The early feedback has been encouraging, she says, which is not particularly surprising. When the Holmes Report convened a CCO Roundtable in Cannes earlier this year, the participants were unanimous when it came to their number one need from a PR agency partner: the ability to provide better strategic advice on the major business challenges confronting companies in a complex environment.

But that still leaves two questions for DeSalva and her leadership team at Hill+Knowlton to answer. The first is whether H+K is in a position to meet that need.

“I recognize we have a lot to do,” she says. “But we also have a lot to work with. We already have all of those capabilities. We don’t have to invent those capabilities here. It’s about leveling up those capabilities. I think it’s an opportunity.”

She also acknowledges that the firm’s strongest capabilities are not evenly distributed: H+K has been struggling to bring its US operations back up to the level of its outstanding EMEA business for at least a decade—which was the main reason DeSalva’s predecessor Jack Martin appointed the EMEA leadership duo of Lars Erik Grønntun and Richard Millar to co-president roles in his last significant restructuring.

“The brand is so vibrant outside the US,” says DeSalva. “We have a vibrant international network.” (She recently realigned the management structure, assigning Millar responsibility for the US operations, while Grønntun will lead the international portfolio, taking responsibility for the major markets of UK, Germany, Canada and Greater China, as well as the Asia, LatAm, METIA, Continental Europe and Nordics clusters).

The other big question is whether a PR firm can afford to focus all—or even most—of its attention on the CCO’s needs at a time when communications budgets are relatively static and most agencies see the greatest growth opportunity in serving the needs of the CMO and elevating PR’s role in the marketing realm.

DeSalva certainly doesn’t plan to neglect that side of the business.

“The higher order idea for us is value creation,” she says. “That can mean helping our clients drive commercial growth, manage risk, or grow their reputation. We want to be involved in all of these areas.”

And she points out that H+K has been building its creative reputation in Europe, where Millar has built a creative studio and where the firm's work for clients such as adidas has won numerous awards. And, squaring the circle, she points to the firm’s work for Spotify, recently expanded to include regulatory affairs in the EU, as an example of how the kind of creativity usually associated with marketing work can have a positive impact in areas like public policy.
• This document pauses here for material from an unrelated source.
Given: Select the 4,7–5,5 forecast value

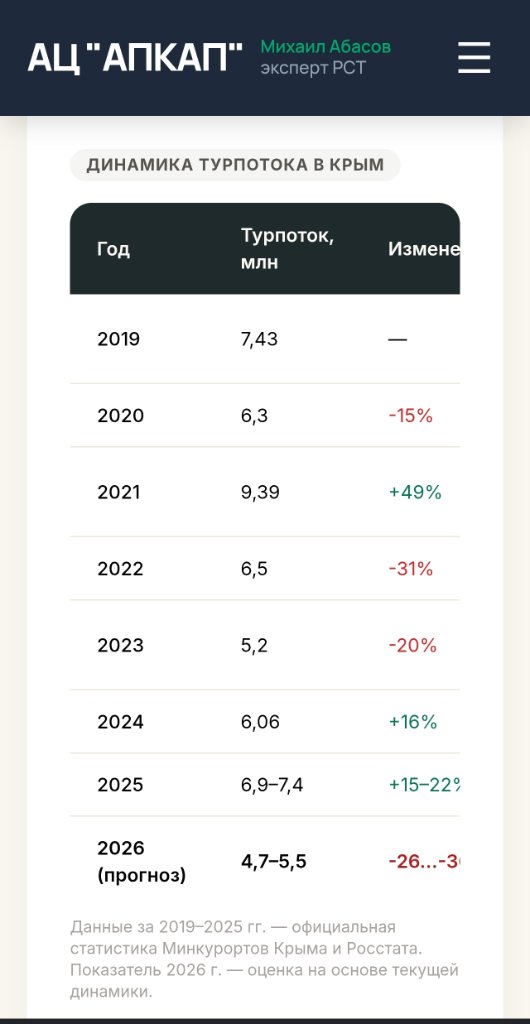Looking at the screenshot, I should (x=273, y=861).
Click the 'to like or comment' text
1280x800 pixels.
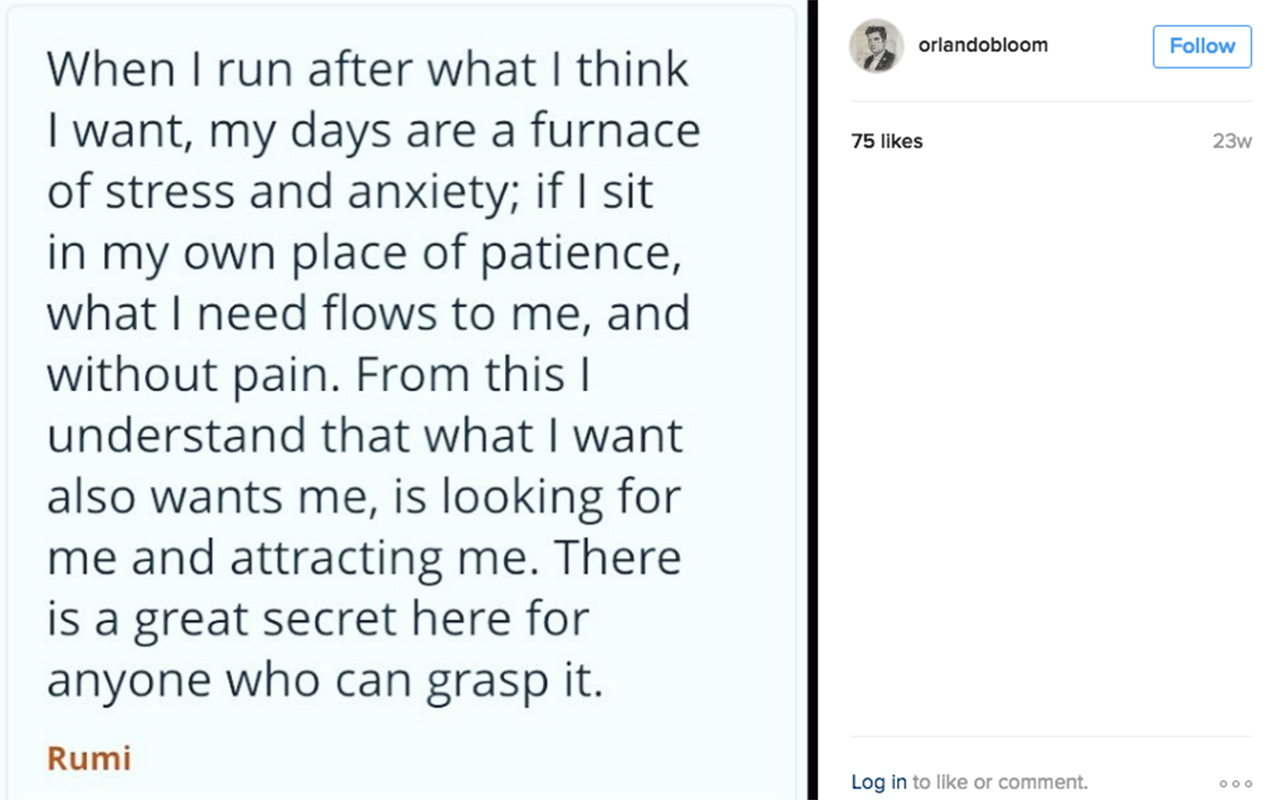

To ensure that the entire organization aligns around delivering value—in the commercial realm and in the corporate realm, in the US and in the global operations—DeSalva will need to draw on all of her experience leading transformation and achieving stakeholder buy-in at companies like Pfizer and DuPont.

“I am very purposeful and outcomes-driven,” she says. “I have a mission orientation. I want to accomplish the mission, but I want to do it with the backing and support of a committed team. I’m collaborative. I want to make sure the mission is shared. So I think my leadership style is collaborative and consultative and engaging.”

She is confident that will be a good fit for the agency she is now leading.

“I have a theory about Hill+Knowlton,” DeSalva says. “There’s something about the heritage and character of this company that attracts special people. The kind of people who are drawn to H+K are very dedicated to the profession, and so there’s a very good energy. The culture is collaborative and collegial. It’s a great fit.”